Кутайсов с удивлением посмотрел на фаворитку, не веря своим ушам. «Дура она, — пронеслось у него в голове, — не знает, что Павлик ее и дорожит ею только потому, что она в фаворе у государя». Князь Павел Гаврилович Гагарин, как доподлинно было Кутайсову известно, всячески ухаживал за его любовницей Шевалье, и Кутайсов его за это не выносил.

Не найдя сочувствия в Гагариной, Кутайсов рассказал дело Юрьевой снова подошедшему князю Зубову, не умолчав на этот раз о личном неудовольствии на него государя. Зубов воспользовался случаем сорвать свою злобу и сказал:

— Ах, граф, может ли быть прочной милость государя? Моя судьба пусть служит вам примером. Пока он жив, никто не может быть спокоен за свое благополучие, и завтра всякого могут лишить всего, что он имеет сегодня. Боюсь, граф, чтобы такая судьба не постигла и вас, несмотря на вашу долголетнюю службу государю.

Кутайсов вспомнил слова императора: «Завтра я опять обращу тебя в прах», и пожалел, что сказал Зубову лишнее, так как не сомневался, что даже намека на его опалу будет достаточно, чтобы Зубов оставил свое сватовство на его дочери. Желая поддержать свое значение, он сказал с надутым видом:

— Да, это так, но это не может относиться ко мне. Я с ним на другой ноге. Завтра же я вымою ему голову так, что он не скоро позабудет.

Гагарина, услышав эти слова, заволновалась и далеко отбросила от себя платок, который она держала в руках.

— Вы не должны забываться, граф, — сказала она с достоинством — помните, что император — ваш государь, и что вы ему обязаны всем своим счастием.

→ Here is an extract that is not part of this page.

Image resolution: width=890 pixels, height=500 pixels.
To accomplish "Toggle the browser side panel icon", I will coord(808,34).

С этими словами она встала и начала прощаться. Кутайсов бросился ее провожать, согнувшись и семеня ножками, как прибитая собака, но, возвратившись к Зубову, проворчал:

— Просто любовница, а поди — держит себя императрицей. Ну, да увидим, что-то она запоет, когда сюда явится Юрьева! Видали мы и не таких!

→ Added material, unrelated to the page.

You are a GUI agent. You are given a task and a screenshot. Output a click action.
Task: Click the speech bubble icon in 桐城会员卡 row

И повел Зубова в столовую завтракать.

III

Уже два дня после описанных событий карета с императорским гербом, поставленная на полозья и сопровождаемая придворным служителем, тащилась по ужасной дороге, покрытой ухабами и выбоинами, по направлению к Тихвину. Толстый доктор Яниш, сидевший в карете, подбрасываемый кверху при каждом толчке кареты, кряхтел и проклинал свою судьбу, заставившую его предпринять это опасное для его здоровья путешествие. Но деревня Заречье, где жила мелкопоместная дворянка Варвара Алексеевна Юрьева с дочерью Марией Николаевной, была уже в виду, и доктор предвкушал уже и сытный ужин и теплую постель. У околицы карета остановилась и тотчас была окружена мужиками и бабами, давно уже заметившими надвигавшийся к деревне невиданный поезд. Шапки полетели вниз, когда придворный фурьер в обшитой галунами ливрее слез с козел и направился к ним, разминая ноги.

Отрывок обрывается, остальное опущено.